Die größte Herausforderung bei dieser Gründung sei die zeitliche Schiene gewesen, erklärt Carmen Baumann: „Es musste sehr schnell gehen, weil sonst die Chance auf den Gründungszuschuss von der Agentur für Arbeit verfallen wäre.“ Sechs Monate bekommen Marlies Anders und Monika Paschen den Gründungszuschuss in Höhe ihres einstigen Arbeitslosengeldes plus 300 Euro für die soziale Absicherung. Diese sichere Einnahme ermöglicht es ihnen, sich nun in Ruhe um ihr Geschäft zu kümmern, es auf- und auszubauen.

Im Existenzgründungskurs gab es immer wieder Momente, die Monika Paschen und Marlies Anders an sich als künftige Selbstständige zweifeln ließen, geben sie unumwunden zu. Unternehmensberaterin Carmen Baumann kennt das: „Buchführung, Steuern, Rechtsformen und Marketing, das sind ja Themen mit denen die meisten vorher nichts zu tun hatten. Doch man muss sich nur zu helfen wissen. Als es darum ging, welche Rechtsform für die Gründerinnen die vorteilhafteste ist, habe ich einen Kontakt zur Rechtberatung in der Industrie- und Handelskammer zu Rostock vermittelt. Die GbR ist es nun geworden.“

Der Laden ist 158 Quadratmeter groß. Die Gründerinnen haben sich aus ihrer Sicht auf eine “kulante” Kaltmiete mit dem Vermieter einigen können.
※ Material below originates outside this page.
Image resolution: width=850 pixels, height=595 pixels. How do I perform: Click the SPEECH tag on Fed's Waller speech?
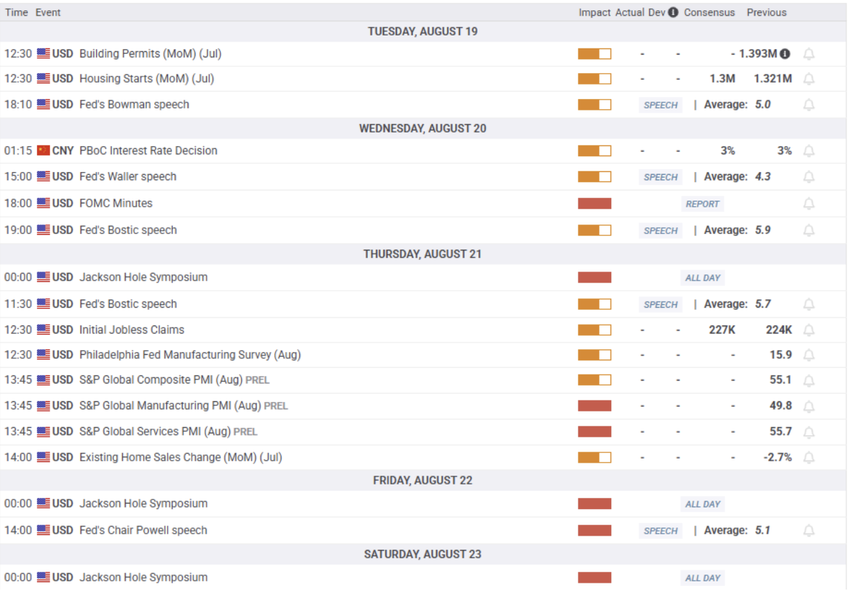(x=660, y=177)
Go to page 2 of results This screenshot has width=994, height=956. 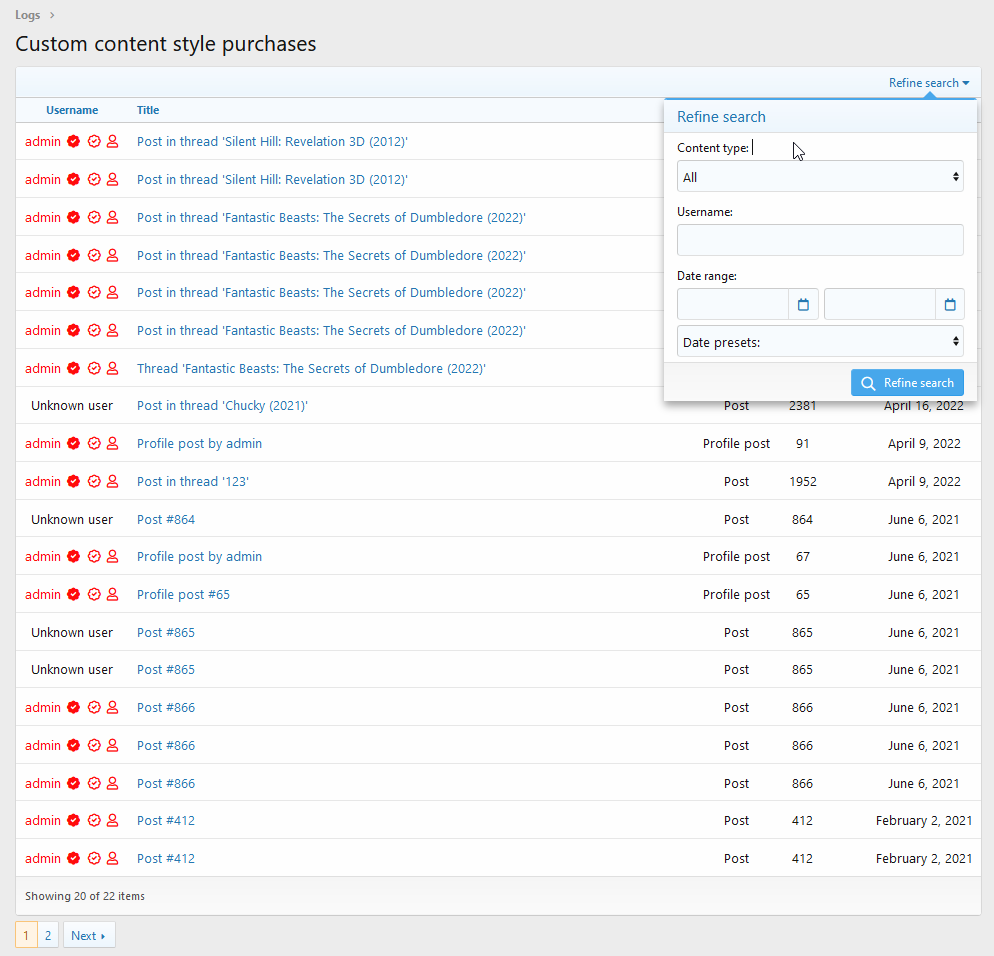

Nach dem 1. Geschäftsjahr wird neu verhandelt. Foto: Grit Gehlen

Nach dem Existenzgründungskurs schrieben die Gründerinnen zusammen mit Carmen Baumann ihr Geschäftskonzept. Mecklenburg-Vorpommern förderte diese Beratung und Begleitung durch einen Coach finanziell, so dass die beiden Frauen nur einen geringen Eigenanteil an die Unternehmensberaterin zahlen mussten. Mit dem Geschäftskonzept ging es zur Bank. Die Gründerinnen brauchten Geld, insbesondere um die Regale, die Schlecker glücklicherweise hiergelassen hatte, mit Waren zu füllen.
„Das Konzept hat uns überzeugt. Wir haben nie Zweifel gehabt und die Geschäftsidee gerne finanziert!“, sagt Holger Borchert von der Raiffeisenbank eG Malchin, der plötzlich mit einem großen Blumenstrauß in der Tür steht und sich auch ganz persönlich freut, dass Gnoien nun wieder eine echte Drogerie hat.
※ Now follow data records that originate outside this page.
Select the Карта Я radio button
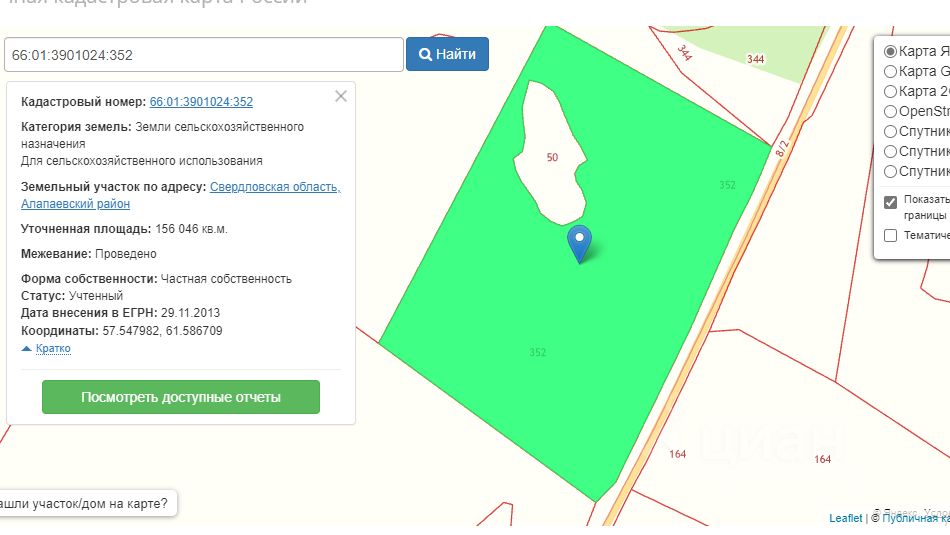The width and height of the screenshot is (950, 535). point(890,52)
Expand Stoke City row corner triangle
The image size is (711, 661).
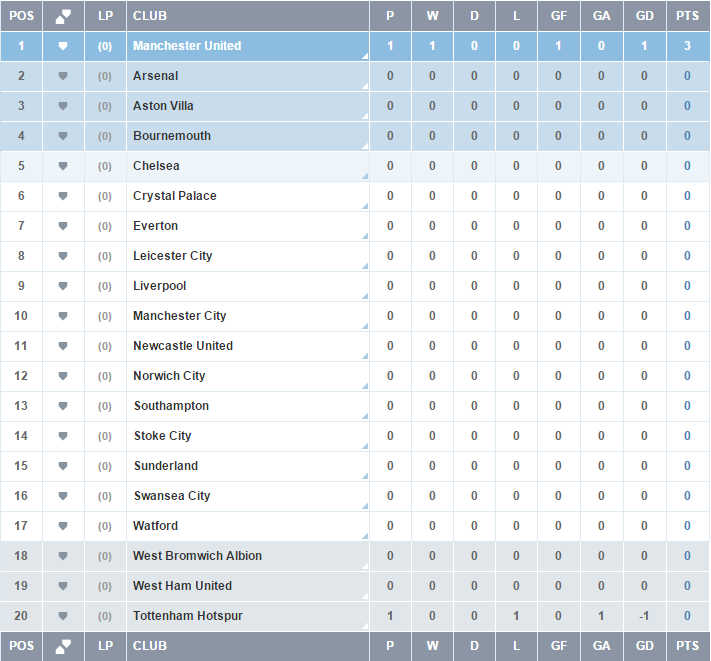(x=365, y=446)
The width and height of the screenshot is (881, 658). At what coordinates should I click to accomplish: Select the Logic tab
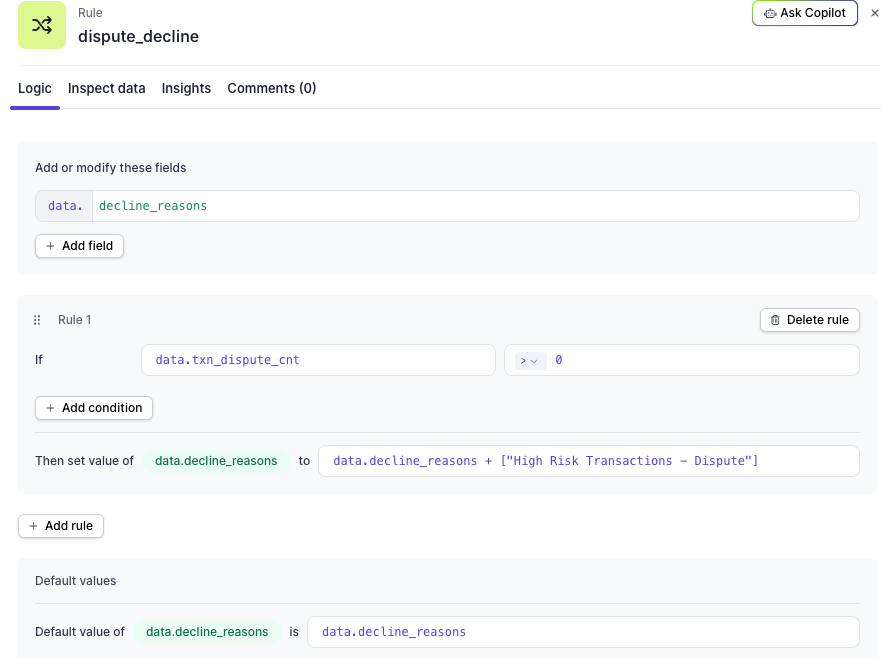(x=35, y=88)
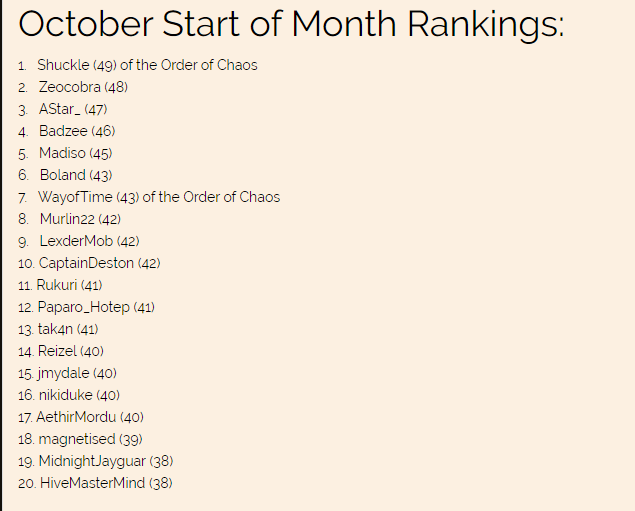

Die Gründerinnen wohnen in Gnoien. Schnell sprach sich rum, dass die beiden Frauen den einstigen rund 160 Quadratmeter großen Schlecker-Markt als Drogerie wiedereröffnen wollten, erinnert sich Monika Paschen. „Die Gnoiener haben sich gefreut und immer gefragt, wann wir endlich eröffnen. Das hat innerlich schon Druck gemacht“, sagt Marlies Anders.
Die letzten Tage vor der Eröffnung wurde durchgearbeitet. Am meisten hielt die Ware auf: „Die Ware muss ja erst einzeln von der Kasse erfasst werden, bevor sie ins Regal kommt und dann verkauft werden kann“, erklärt Marlies Anders. „Wir dachten schon, wir schaffen das nicht.“
Vor der Zukunft haben die beiden keine Angst: „Wir überzeugen mit persönlicher Beratung. Zudem ist unser Sortiment sehr breit gefächert, wir bieten deutlich mehr als die Discounter in der Umgebung. Und der Laden hier lief schon immer gut“, zählt Marlies Anders auf.

Natürlich gebe es auch umsatzschwache Zeiten, beispielsweise im Winter, aber das sei normal. Vielleicht überbrückt die Drogerie Warbel die mageren Zeiten mit ihrem kostenlosen Bringe-Service in Gnoien besser. Zudem liegt ein Wunschzettel für Kunden aus, was noch ins Sortiment soll. Denn das schon jetzt sehr umfangreiche Angebot soll in jedem Fall weiter ausgebaut werden. „Parfüm und Haarschmuck wollen wir nach und nach beispielsweise dazu nehmen“, sagt Monika Paschen noch schnell, bevor sie wieder eine Kundin mit Blumenstrauß umarmt.